Elle is out from 10 March
Human Rights Watch film festival
The independent organisation dedicated to defending and protecting human rights heads to the capital from 6 March with its worldwide festival – screening in a total of eight cities – of films that address human rights. Raoul Peck’s I Am Not Your Negro imagines the book that James Baldwin never finished, examining race relations in the US, while another highlight, Girl Unbound, follows one female athlete as she defies the Taliban to compete in male-only squash competitions. It continues to 17 March.

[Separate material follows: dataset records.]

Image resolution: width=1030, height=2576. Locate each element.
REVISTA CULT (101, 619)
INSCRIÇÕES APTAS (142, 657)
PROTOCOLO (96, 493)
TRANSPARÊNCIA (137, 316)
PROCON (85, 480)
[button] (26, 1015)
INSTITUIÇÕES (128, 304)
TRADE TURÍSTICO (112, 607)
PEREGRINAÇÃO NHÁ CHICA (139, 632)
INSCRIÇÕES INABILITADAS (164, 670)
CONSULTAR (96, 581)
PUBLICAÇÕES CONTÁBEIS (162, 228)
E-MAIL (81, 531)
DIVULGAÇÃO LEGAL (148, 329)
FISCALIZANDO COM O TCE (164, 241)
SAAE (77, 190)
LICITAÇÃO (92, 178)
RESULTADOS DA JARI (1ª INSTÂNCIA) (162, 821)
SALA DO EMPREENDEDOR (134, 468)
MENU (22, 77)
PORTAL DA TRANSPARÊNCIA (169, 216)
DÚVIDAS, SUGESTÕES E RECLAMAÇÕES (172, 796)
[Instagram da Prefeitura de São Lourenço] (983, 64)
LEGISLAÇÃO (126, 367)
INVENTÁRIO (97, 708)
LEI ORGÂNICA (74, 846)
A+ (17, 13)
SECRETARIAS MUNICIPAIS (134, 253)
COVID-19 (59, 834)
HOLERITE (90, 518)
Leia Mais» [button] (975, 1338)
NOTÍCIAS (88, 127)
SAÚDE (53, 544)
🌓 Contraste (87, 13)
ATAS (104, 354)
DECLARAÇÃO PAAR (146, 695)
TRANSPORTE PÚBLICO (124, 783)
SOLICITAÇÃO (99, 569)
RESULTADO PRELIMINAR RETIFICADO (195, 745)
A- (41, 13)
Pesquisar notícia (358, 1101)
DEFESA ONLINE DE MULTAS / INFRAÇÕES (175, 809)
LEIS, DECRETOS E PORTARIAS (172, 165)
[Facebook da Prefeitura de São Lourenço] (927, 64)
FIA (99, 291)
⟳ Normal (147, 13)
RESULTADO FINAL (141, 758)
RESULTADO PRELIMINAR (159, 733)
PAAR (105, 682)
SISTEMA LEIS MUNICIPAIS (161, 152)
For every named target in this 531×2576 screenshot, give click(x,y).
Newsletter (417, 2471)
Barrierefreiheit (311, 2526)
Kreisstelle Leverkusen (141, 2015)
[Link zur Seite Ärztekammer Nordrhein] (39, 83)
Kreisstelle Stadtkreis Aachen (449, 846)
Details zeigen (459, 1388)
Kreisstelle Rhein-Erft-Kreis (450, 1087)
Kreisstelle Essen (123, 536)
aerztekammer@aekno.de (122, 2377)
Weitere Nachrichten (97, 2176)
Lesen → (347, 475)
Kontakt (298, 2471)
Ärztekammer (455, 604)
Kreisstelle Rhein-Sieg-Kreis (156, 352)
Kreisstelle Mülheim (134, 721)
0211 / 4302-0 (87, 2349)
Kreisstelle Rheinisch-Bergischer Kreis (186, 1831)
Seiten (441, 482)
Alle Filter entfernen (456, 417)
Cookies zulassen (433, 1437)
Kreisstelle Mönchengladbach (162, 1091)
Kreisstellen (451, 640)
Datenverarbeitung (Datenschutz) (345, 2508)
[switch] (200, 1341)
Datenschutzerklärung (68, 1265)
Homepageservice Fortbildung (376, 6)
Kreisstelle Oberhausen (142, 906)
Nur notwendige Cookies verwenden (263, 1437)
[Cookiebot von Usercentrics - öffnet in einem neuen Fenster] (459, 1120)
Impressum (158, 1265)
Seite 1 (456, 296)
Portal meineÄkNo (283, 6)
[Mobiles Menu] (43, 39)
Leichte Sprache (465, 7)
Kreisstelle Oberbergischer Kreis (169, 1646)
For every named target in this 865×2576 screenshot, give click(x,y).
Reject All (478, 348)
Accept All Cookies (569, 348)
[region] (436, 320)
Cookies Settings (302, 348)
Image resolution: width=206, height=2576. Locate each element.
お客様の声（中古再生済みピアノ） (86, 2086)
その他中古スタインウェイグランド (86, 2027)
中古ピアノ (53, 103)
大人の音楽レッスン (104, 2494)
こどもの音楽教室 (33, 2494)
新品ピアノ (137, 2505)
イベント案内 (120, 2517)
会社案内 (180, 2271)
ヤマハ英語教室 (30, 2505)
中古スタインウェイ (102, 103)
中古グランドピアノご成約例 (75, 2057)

At Barbican, British Museum and Picturehouse Central
Exhibitions
Tony Cragg
Bad dad jokes about how Mr Cragg is the ideal artist to showcase work across the rocky fields of Yorkshire aside (cragg – geddit? geddit?), artist Tony’s amorphous forms, knifelike blurs and twisting towers are typically striking dotted among the county’s open-air Sculpture Park. His giant bronze creations are a marvel; just make sure you check the weather forecast before you go.
Yorkshire Sculpture Park, until 3 September
Revolution: Russian Art 1917–1932
A companion and counterpoint to the other show at the Royal Academy, America After The Fall, this equally striking exhibition locates itself in the post-revolutionary, pre-Stalin window of opportunity in which the likes of Kandinsky, Malevich, and Chagall thrived.